NAB SPONSORED CONTENT: A game plan for the future

What thought have you given to the future of your business if suddenly you can no longer work or indeed function? There’s more to preparing for the future than just writing a will.

NAB Business View

Considering approximately 50 per cent of Australians have executed a will, you’d think these virtuous few could afford to pat themselves on the back. Not so. Of those who do have some form of a will in place, only about half manage to address all the necessary issues, estimates Troy Palmer, National Manager Estate Planning at NAB Private Wealth. Many are likely to misunderstand the complexities surrounding ownership, while the issues of incapacity, asset protection and tax effectiveness are often ignored altogether.

For small business owners who are keen to ensure a clean succession, it’s important to understand that comprehensive estate planning goes beyond a quick do-it-yourself solution, says Palmer. While a will can leave you better off, a poorly scripted one can be worse than nothing at all.
+--
**Problems to solve:**
1. From the estate planning article, reproduce word for word the passage starting with "Considering approximately 50" and going on through "often ignored altogether.".
2. In the estate planning article, what is Troy Palmer's job title?
3. Condense the paragraph of the estate planning article that begins "Considering approximately 50 per cent of Australians" while keeping its main facts.

**Material supplied:**
+--
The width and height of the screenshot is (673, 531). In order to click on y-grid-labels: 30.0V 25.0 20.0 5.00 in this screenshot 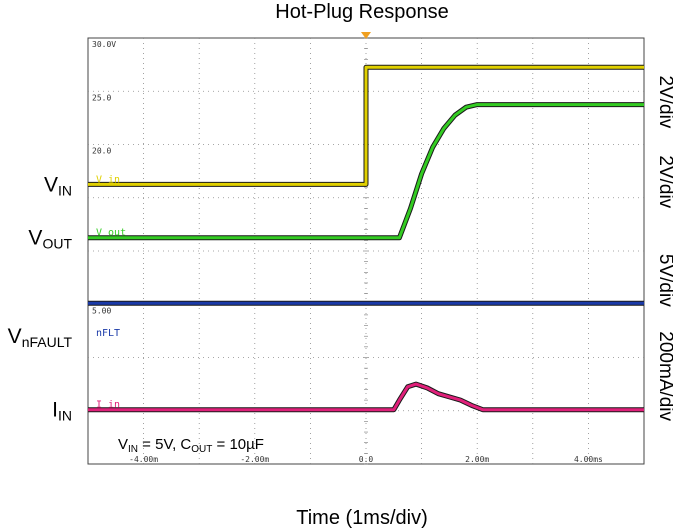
+--
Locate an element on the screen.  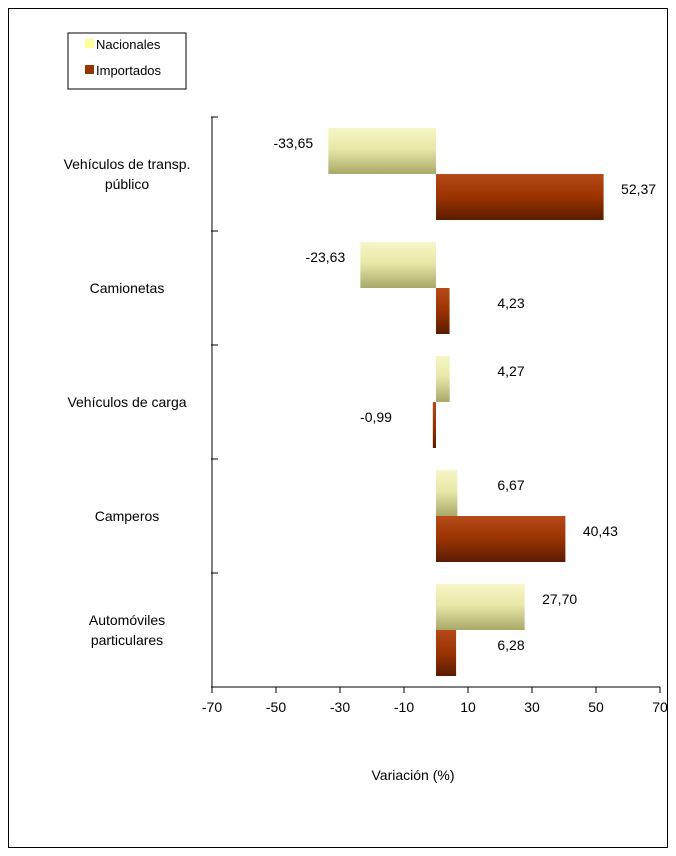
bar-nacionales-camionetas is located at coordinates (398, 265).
+--
**List of solutions:**
1.
Considering approximately 50 per cent of Australians have executed a will, you’d think these virtuous few could afford to pat themselves on the back. Not so. Of those who do have some form of a will in place, only about half manage to address all the necessary issues, estimates Troy Palmer, National Manager Estate Planning at NAB Private Wealth. Many are likely to misunderstand the complexities surrounding ownership, while the issues of incapacity, asset protection and tax effectiveness are often ignored altogether.

2. National Manager Estate Planning at NAB Private Wealth.

3. Roughly half of Australians have a will. Troy Palmer, National Manager Estate Planning at NAB Private Wealth, estimates that only about half of those wills address all the necessary issues. Many people likely misunderstand the complexities of ownership, and they often ignore incapacity, asset protection and tax effectiveness altogether.